--- DATA FOR PROCESSING Enclosed Below ---
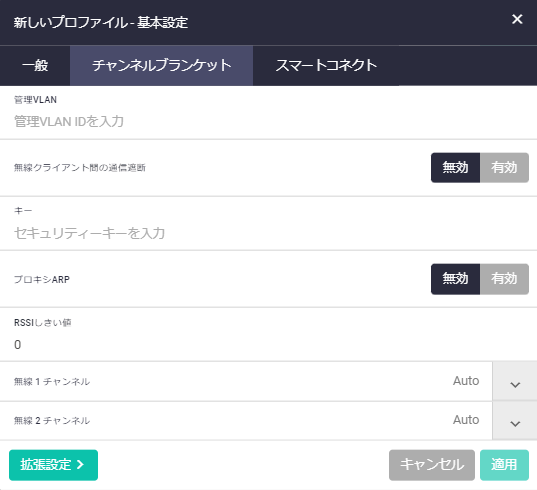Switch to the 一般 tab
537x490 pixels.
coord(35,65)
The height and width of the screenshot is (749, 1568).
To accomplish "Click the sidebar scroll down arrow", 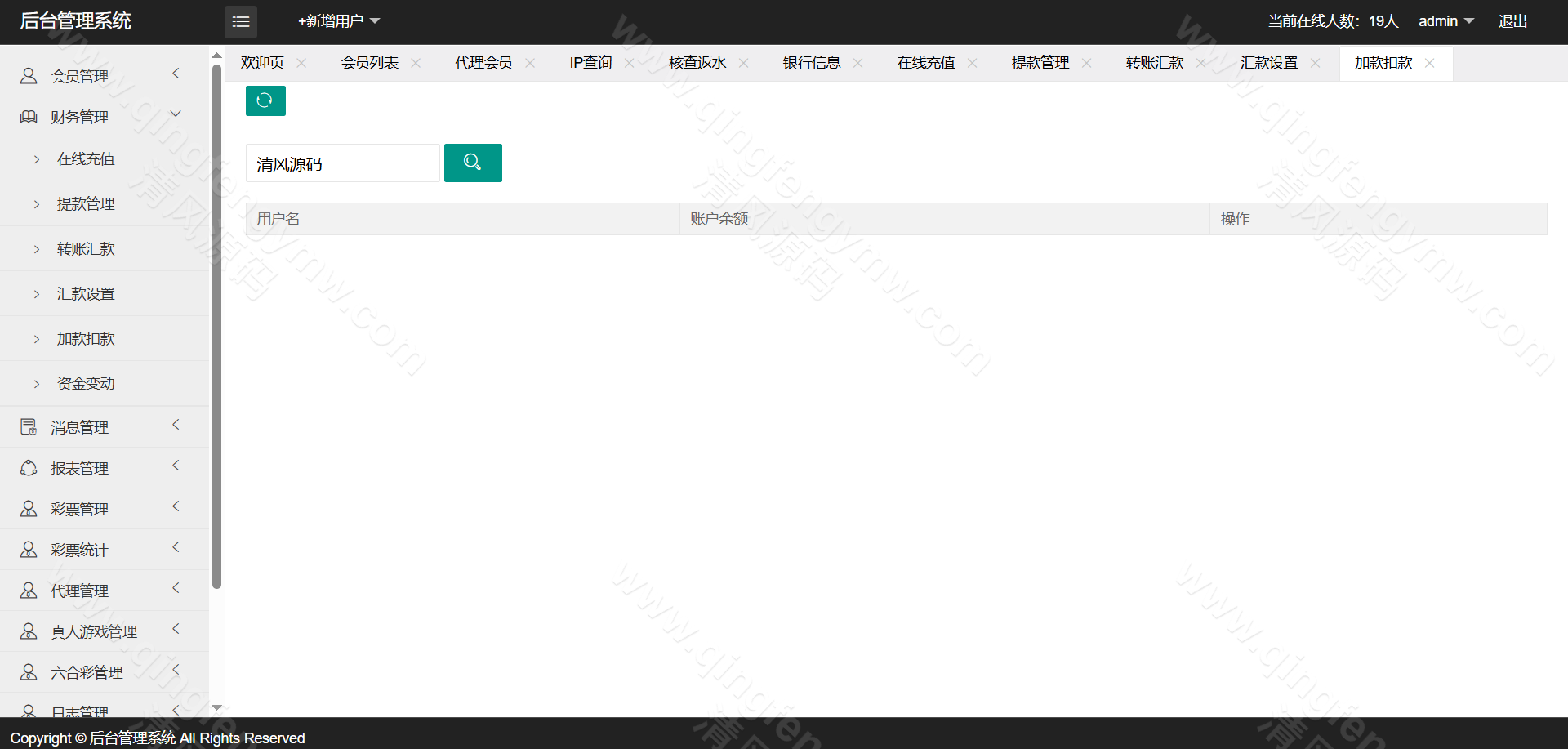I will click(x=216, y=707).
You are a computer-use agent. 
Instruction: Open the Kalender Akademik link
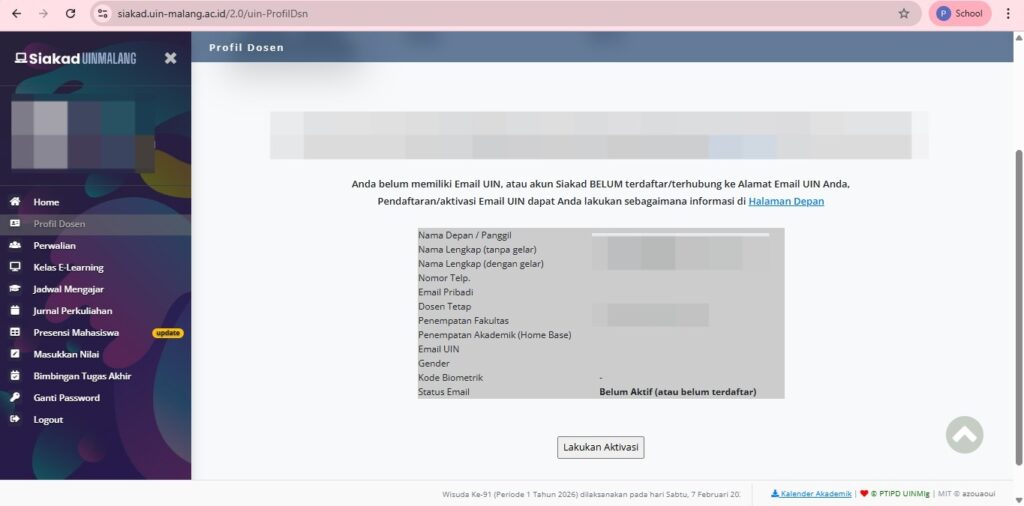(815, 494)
--- End of Enclosed DATA FOR PROCESSING ---
◆ **EXERCISE AIM**: Once you find the line that contains "You are a computer-use agent.", reproduce it and every line after it through the end of the entries above, exactly as written, with no pictures.

◆ **TASK RESULT**:
You are a computer-use agent. 
Instruction: Open the Kalender Akademik link
(815, 494)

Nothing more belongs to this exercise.